Ao mesmo tempo, lembra-nos que Deus nos deu o Espírito Santo que nos auxilia em
tudo, e os anjos, seres ministradores designados pelo Pai para nos assistir na jornada. E
que tudo isto pode ser discernido através de uma vida de oração.
Refletir sobre o Novo Testamento, assim como em qualquer teor da Bíblia, de forma
que ela, a Palavra, cumpra seu propósito, conta com o coração aberto de cada leitor.

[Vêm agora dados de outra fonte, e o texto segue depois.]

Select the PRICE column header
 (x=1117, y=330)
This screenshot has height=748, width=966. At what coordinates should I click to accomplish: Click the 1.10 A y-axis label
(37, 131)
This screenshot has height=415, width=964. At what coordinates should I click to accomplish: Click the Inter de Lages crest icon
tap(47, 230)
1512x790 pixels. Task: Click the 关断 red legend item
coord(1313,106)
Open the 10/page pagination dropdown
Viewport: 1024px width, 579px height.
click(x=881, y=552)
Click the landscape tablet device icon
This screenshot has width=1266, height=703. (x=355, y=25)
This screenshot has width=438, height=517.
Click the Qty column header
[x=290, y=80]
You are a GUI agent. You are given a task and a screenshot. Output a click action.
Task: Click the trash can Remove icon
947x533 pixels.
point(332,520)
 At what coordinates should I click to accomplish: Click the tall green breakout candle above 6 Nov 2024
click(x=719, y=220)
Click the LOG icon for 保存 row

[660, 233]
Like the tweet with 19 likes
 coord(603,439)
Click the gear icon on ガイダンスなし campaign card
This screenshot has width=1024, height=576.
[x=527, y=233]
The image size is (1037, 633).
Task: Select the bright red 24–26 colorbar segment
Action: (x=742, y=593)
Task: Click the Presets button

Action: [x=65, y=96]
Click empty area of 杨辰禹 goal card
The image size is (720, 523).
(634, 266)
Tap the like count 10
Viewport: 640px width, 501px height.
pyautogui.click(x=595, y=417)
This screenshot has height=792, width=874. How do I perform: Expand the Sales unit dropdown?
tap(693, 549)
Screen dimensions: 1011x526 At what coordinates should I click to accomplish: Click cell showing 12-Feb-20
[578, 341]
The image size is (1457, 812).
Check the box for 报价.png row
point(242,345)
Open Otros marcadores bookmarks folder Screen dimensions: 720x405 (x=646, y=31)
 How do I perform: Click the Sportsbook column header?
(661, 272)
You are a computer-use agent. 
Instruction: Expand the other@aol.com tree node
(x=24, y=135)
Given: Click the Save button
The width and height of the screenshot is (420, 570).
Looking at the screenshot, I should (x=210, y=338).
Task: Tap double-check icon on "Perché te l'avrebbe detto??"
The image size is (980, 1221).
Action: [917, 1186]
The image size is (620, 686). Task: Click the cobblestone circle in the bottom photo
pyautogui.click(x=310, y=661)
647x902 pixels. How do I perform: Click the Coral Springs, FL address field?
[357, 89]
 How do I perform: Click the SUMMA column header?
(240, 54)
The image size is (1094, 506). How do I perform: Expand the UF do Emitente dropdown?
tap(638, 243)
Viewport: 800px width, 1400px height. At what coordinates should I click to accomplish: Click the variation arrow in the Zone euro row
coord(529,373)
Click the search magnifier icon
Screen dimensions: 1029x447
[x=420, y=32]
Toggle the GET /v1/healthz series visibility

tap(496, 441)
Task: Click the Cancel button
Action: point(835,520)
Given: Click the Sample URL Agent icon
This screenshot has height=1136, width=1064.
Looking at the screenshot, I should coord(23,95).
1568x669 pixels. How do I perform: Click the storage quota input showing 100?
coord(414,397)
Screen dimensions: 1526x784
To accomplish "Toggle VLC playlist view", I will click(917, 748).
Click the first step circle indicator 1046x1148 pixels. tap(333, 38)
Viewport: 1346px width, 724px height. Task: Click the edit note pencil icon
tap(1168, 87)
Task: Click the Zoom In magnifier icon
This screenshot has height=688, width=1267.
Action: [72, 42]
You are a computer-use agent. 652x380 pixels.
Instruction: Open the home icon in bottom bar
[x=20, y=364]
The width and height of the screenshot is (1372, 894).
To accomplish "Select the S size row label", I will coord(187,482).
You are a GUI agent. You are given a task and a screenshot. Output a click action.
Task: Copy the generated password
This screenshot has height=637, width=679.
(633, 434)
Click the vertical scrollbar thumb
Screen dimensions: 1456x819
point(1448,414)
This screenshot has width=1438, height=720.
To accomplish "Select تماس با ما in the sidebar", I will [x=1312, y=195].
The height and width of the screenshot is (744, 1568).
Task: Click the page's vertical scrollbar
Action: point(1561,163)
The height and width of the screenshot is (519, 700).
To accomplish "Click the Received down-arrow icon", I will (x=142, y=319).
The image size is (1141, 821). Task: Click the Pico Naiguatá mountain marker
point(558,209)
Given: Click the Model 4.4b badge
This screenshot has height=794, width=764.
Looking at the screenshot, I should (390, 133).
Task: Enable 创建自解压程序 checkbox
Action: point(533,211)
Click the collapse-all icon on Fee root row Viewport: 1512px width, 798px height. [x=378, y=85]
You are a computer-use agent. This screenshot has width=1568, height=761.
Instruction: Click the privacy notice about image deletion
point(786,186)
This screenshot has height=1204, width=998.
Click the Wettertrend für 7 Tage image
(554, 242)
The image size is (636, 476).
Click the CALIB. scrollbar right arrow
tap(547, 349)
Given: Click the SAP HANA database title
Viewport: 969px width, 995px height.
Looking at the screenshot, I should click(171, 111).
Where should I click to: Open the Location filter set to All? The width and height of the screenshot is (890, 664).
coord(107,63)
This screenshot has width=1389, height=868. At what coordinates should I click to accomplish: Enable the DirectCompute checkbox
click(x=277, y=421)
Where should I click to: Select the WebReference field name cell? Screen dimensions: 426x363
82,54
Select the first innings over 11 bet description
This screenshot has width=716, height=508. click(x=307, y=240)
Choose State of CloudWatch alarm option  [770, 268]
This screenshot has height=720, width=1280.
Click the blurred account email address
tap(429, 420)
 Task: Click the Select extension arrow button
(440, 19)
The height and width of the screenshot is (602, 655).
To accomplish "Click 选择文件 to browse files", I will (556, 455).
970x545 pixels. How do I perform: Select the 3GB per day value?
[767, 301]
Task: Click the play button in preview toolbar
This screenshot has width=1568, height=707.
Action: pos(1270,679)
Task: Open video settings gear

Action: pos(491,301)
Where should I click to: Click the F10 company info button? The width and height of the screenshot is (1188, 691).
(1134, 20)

É
preciso enxergar quem Jesus é, segundo as Escrituras, e como experimentar da vida que
18
Ele tem reservada aos que n’Ele creem, não deixando que as experiências e tradições
impeçam de vivenciar tudo o que Deus, o Criador, tem para nós.
Sem dúvidas, precisamos de um encontro pessoal e íntimo com o autor da vida, para
sermos inspirados por Ele em todo o tempo.
Encerro este capítulo lembrando-nos que os Evangelhos nos dão uma visão ampla de
quem é Jesus, assim como toda a Escritura Sagrada. Mas é só a leitura dela com
meditação, oração e estudo intencional é que nos aproximará do nosso Senhor e Sua
missão para nós.
Invista em um bom dicionário bíblico, compre comentários bíblicos que te ajudarão a
ampliar ainda mais a sua compreensão do texto bíblico. Mantenha um caderno de
anotações sempre em mãos quando se sentar para desenvolver esta disciplina espiritual.
Ainda quero recomendar meu livro “Jesus, quem Ele é” publicado pela SalEditora. O
livro traz um conteúdo mais elaborado e prático sobre como Jesus é apresentado nos 4
Evangelhos e como nossa vida é impactada por Ele.
No mais, busque o Senhor de todo o seu coração, peça que ao ler as sagradas escrituras,
o Espírito Santo te revele a beleza do texto bíblico. Assim você poderá desfrutar de
conhecimento e intimidade com Jesus Cristo.